Il avait toujours rêvé de rencontrer ses chers disparus et constatait à quel point revoir les morts n’était pas une joie. Les souvenirs les mettaient mieux en valeur, un léger flou brouillait leurs traits, à moins qu’à grands coups de pinceau la mémoire les embellisse avant de les poser sur la plaque de verre du microscope de la conscience.
Quant à Élisa Schlésinger, son heure n’avait pas encore sonné. Elle était là cependant avec sa chevelure de laine grise. Un rayon éclairait son visage aux yeux d’obsidienne. Sa bouche reste close pourtant dans l’air résonnent des paroles dites d’une voix qui ressemble à la sienne. Elle reproche à Gustave de l’avoir jetée dans les Mémoires d’un fou, dans L’Éducation sentimentale ainsi que dans d’autres textes moins littéraires écrits pour jouir et balancés après coup aux flammes. Les flammes auxquelles il donna en pâture tant de mots d’amour tracés de la main de Louise, d’Alfred, de Maxime et d’autres humains dont les plus éminents chercheurs flaubertiens ignorent jusqu’à l’existence.
Gustave pousse un cri.
– Le temps est une cheminée.
Il brûle nos jours comme des papiers, nos années comme des cahiers. On ne verra pas la dernière page se consumer. Élisa s’approcha de son visage jusqu’à devenir floue.

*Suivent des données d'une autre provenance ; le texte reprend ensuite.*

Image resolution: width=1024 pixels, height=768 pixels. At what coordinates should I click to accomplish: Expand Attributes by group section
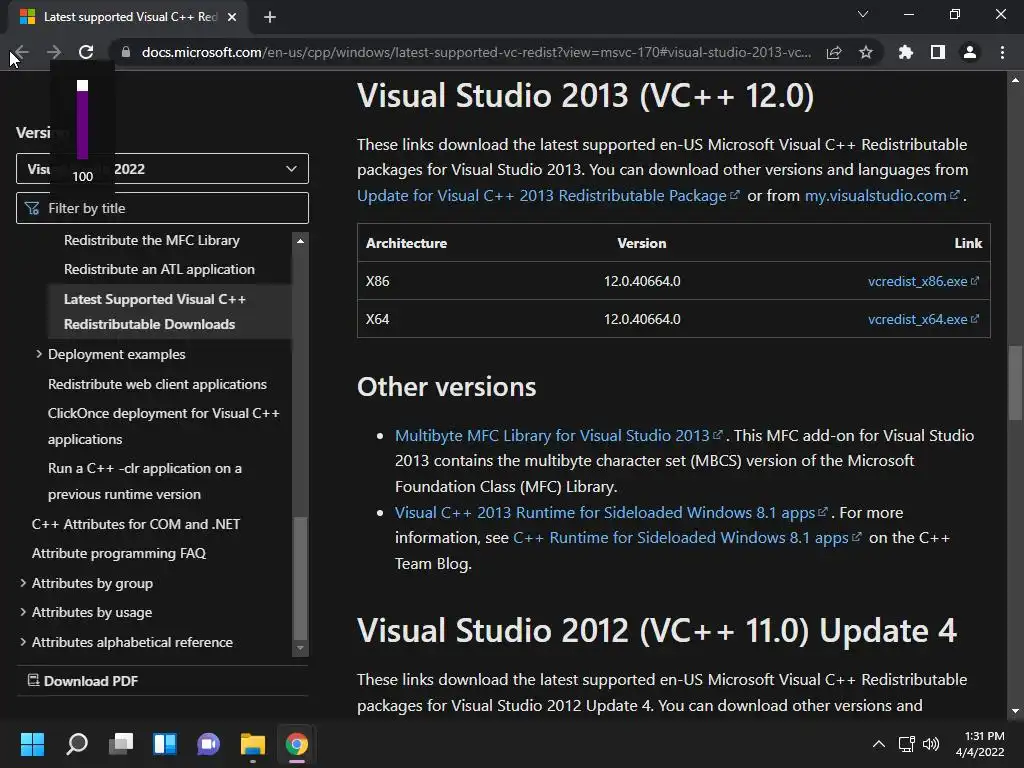(x=23, y=583)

– On ne m’avait pas assez brutalisée ?
Outre ces viols qui lui avaient servi de nuit de noce elle avait enduré la cocufication puis le supplice de la folie. Elle ne savait plus si elle était cette jambe, l’autre, ce bras, celui-là, lequel de ces membres reliés chacun par une corde aux quatre chevaux qui l’écartelaient davantage à chaque cravachée de leur cavalier.
– Vous êtes un salop de romancier.
Un tapin, un maquereau tout à la fois. Un barbare qui avait taquiné du bout de sa plume son âme immaculée de martyr. Il se souvint qu’à cette heure Élisa était à Berlin sans savoir que ses enfants lui avaient déjà trouvé une place en France dans un asile. Apparut un tas sanglant de têtes tranchées parmi lesquelles il reconnut la sienne et celles de tous les morts qu’il avait autrefois côtoyés. Il s’inclina pour prendre dans ses bras la tête de sa mère. Il s’affaissa sur le tapis où il n’y avait rien.
Au lieu de se rapprocher du divan il avait reculé jusqu’à la porte. Il tourne autour de lui-même comme un chat qui cherche sa queue tandis que Julio bâille dans son refuge en le regardant d’un œil vague. Montait peu à peu une rumeur pareille à celle des oiseaux avant l’aurore quand dans l’obscurité ils se mettent à pépier pour s’éclaircir le gosier après une nuit de sommeil perchés sur une branche, une barrière, le câble télégraphique qui enjambait la propriété depuis l’an passé.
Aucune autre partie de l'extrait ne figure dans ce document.